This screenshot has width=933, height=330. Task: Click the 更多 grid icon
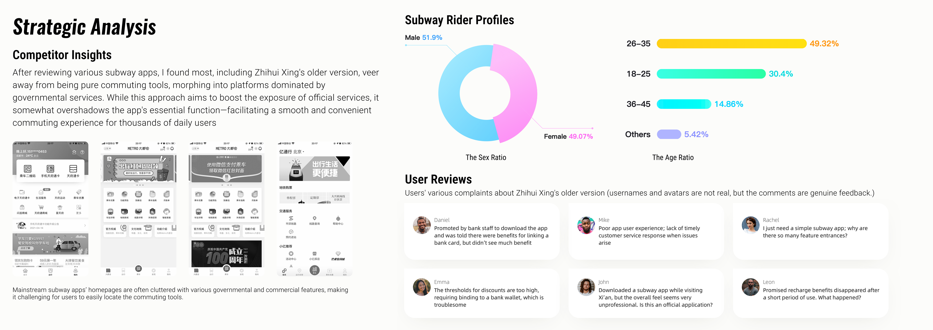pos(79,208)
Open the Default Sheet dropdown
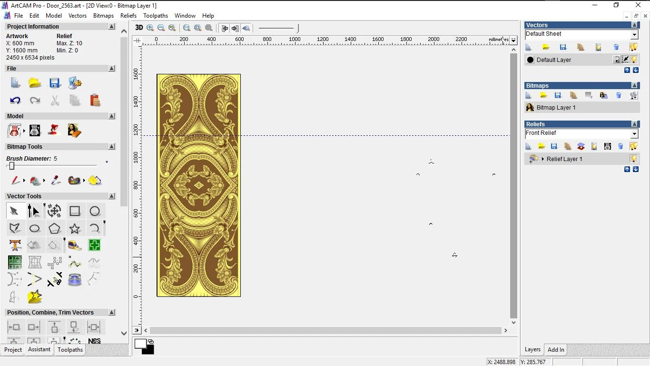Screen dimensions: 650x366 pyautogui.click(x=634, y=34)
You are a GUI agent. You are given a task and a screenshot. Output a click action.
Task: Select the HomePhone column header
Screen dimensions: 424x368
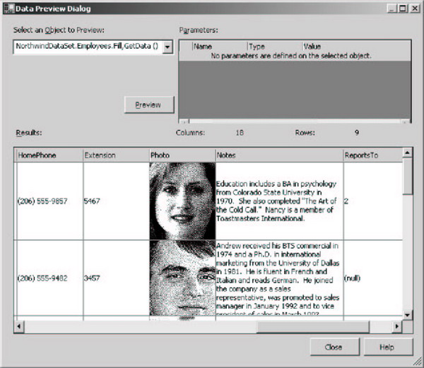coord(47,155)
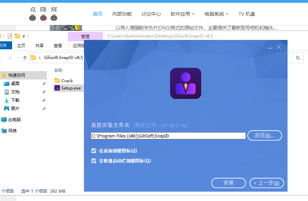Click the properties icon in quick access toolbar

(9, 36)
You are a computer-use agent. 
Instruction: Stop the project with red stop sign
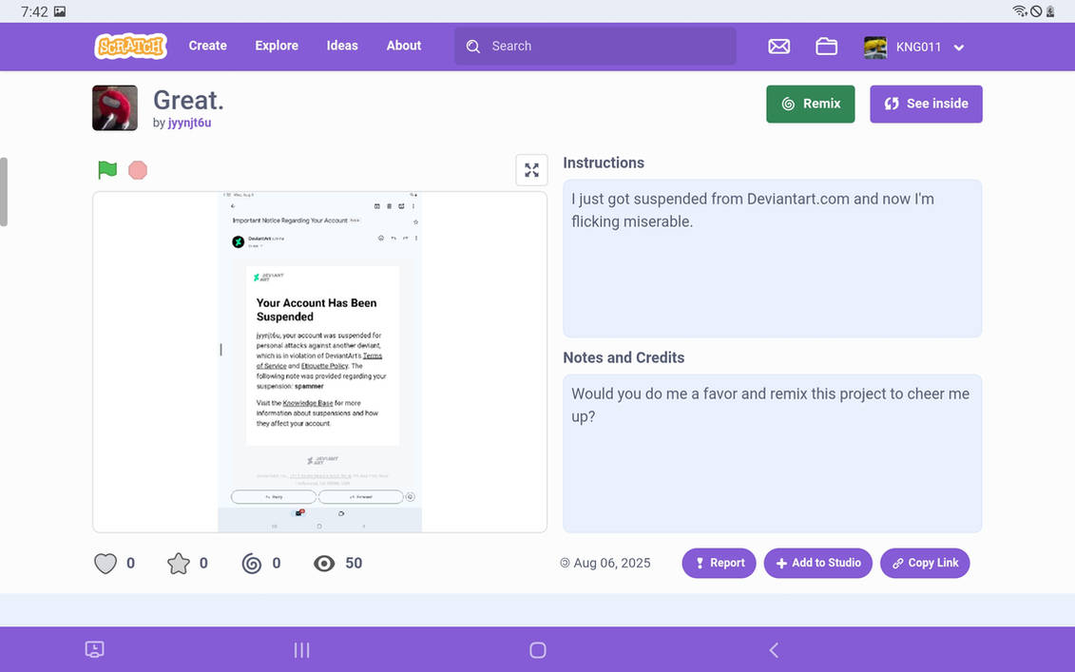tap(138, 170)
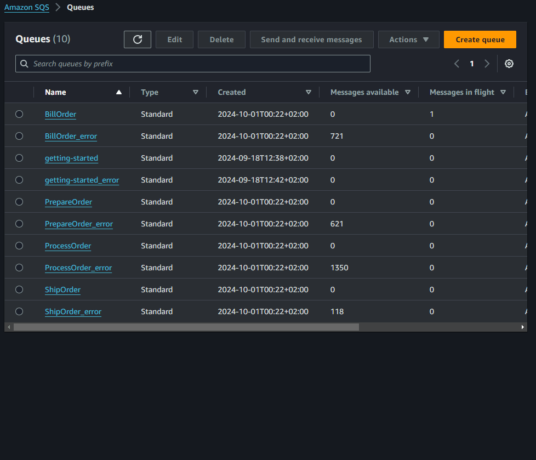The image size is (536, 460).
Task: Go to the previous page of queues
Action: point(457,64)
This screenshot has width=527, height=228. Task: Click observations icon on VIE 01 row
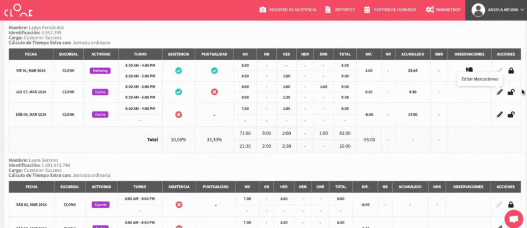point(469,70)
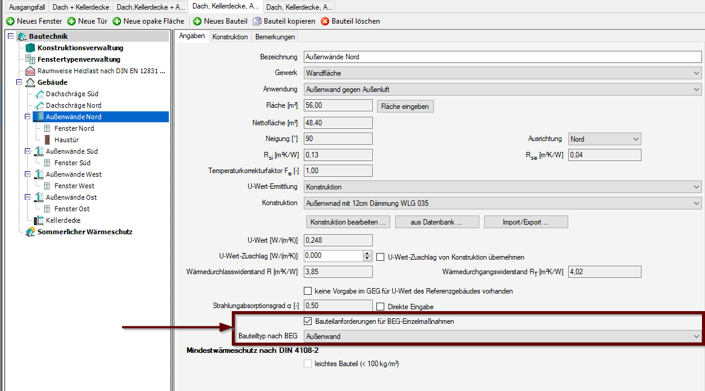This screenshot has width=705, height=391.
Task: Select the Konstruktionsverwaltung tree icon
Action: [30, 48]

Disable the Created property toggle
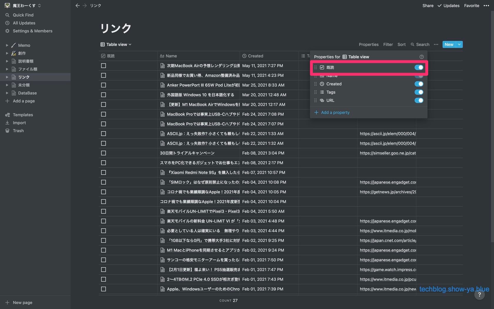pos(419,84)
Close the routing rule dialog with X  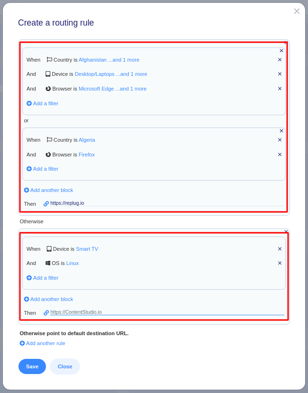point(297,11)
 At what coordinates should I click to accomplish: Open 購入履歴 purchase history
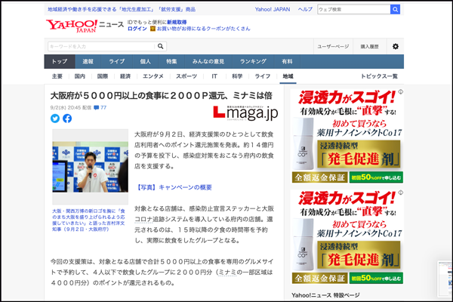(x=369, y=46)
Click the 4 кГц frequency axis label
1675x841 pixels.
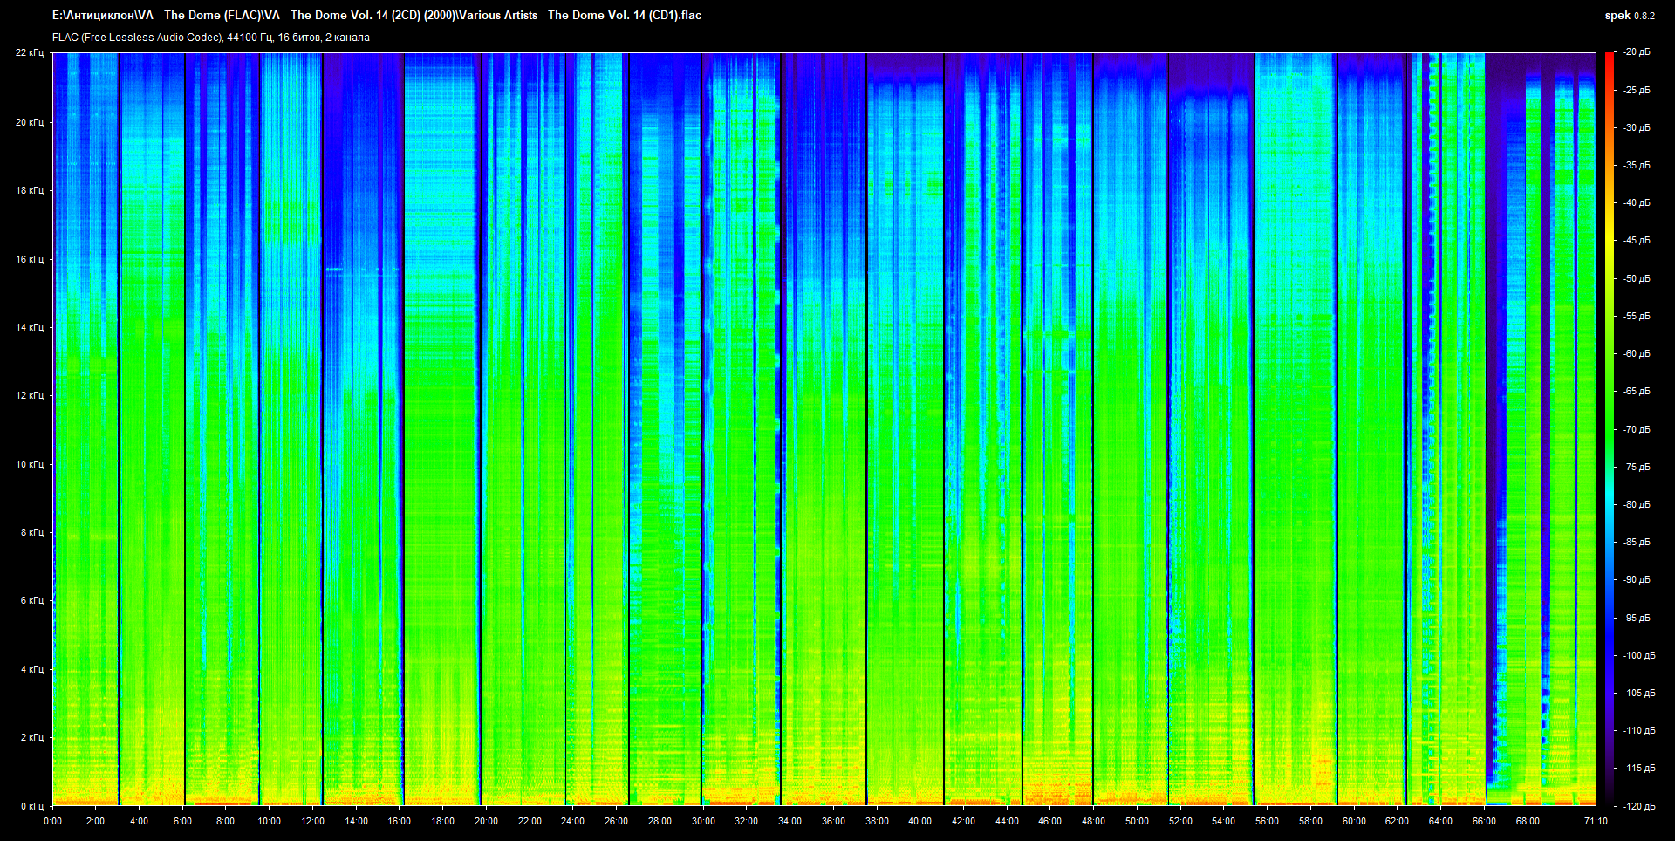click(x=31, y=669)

* * *

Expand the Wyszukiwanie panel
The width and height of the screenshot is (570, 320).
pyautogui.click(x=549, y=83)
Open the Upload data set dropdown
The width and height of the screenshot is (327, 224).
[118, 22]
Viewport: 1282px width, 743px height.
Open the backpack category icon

--

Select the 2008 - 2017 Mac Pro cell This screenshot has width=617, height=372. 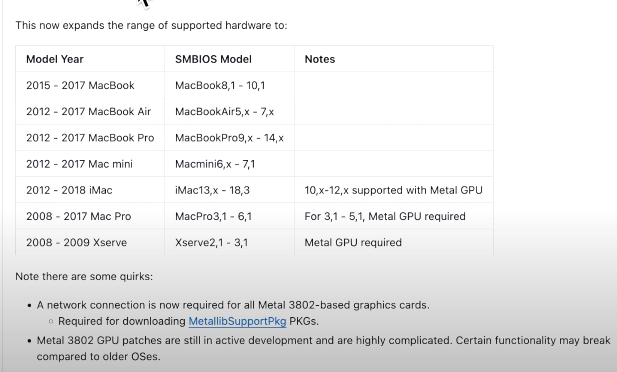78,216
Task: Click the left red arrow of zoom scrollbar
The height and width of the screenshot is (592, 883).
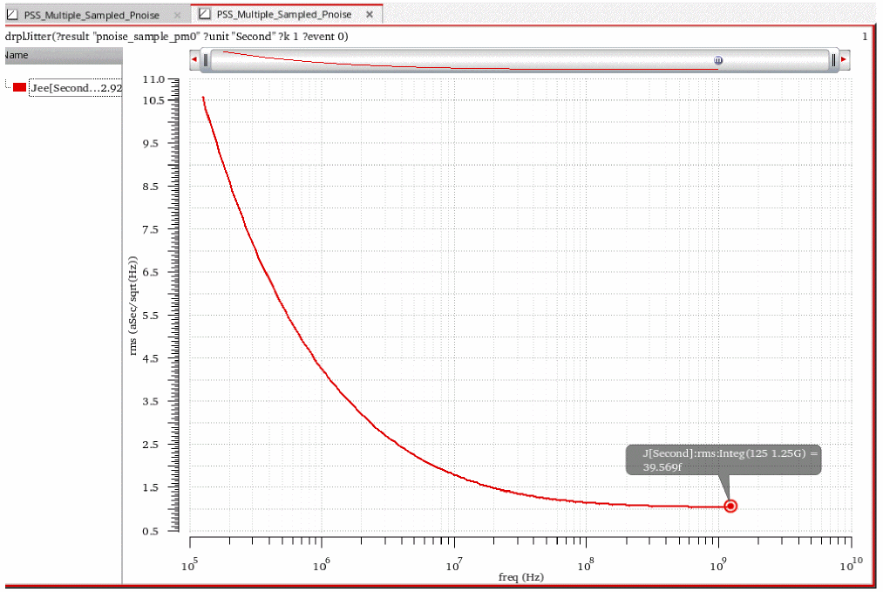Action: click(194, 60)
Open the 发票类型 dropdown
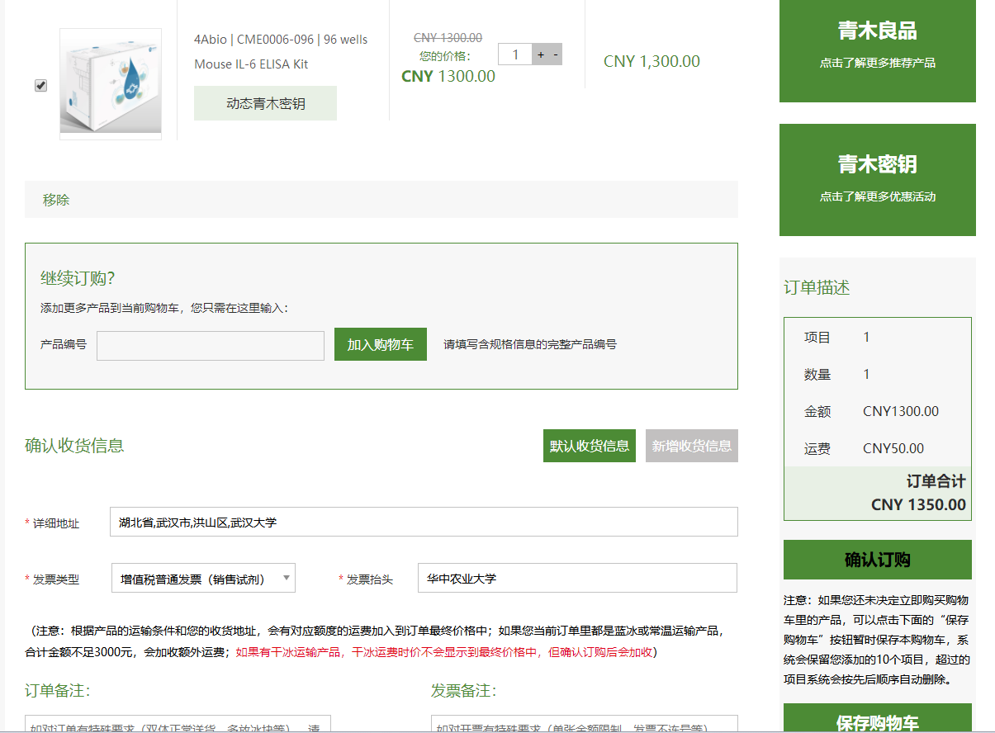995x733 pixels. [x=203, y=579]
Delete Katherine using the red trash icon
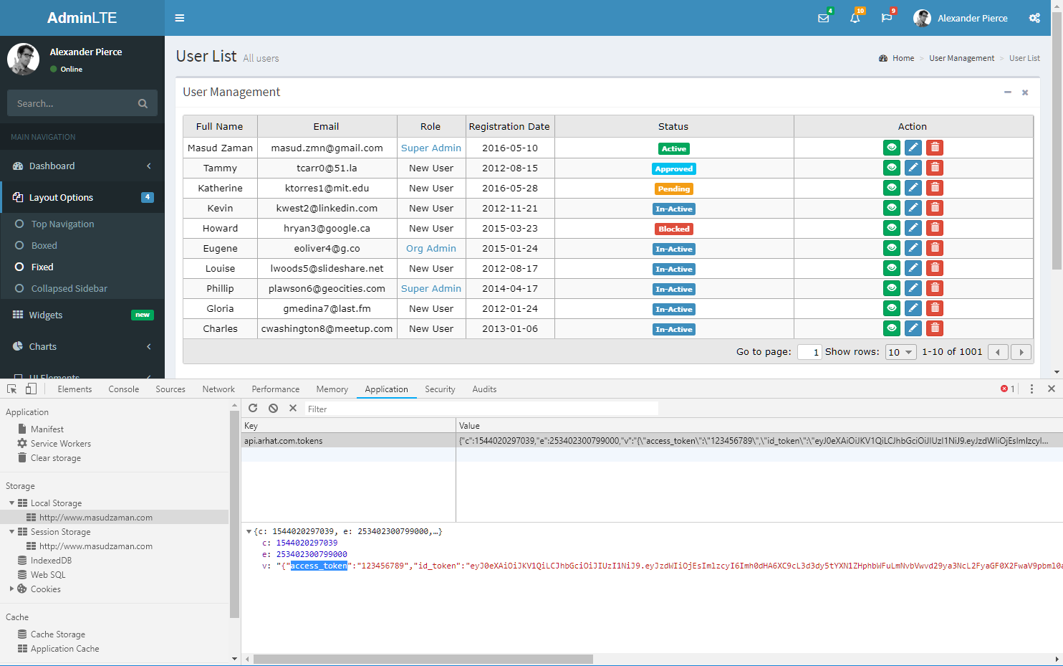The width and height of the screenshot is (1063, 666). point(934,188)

▸ **Work to complete**
Gather all lines of the records that include the word "agent".

▸ **Output below**
You are a GUI agent. You are given a task and a screenshot. Output a click action.
You are a computer-use agent. 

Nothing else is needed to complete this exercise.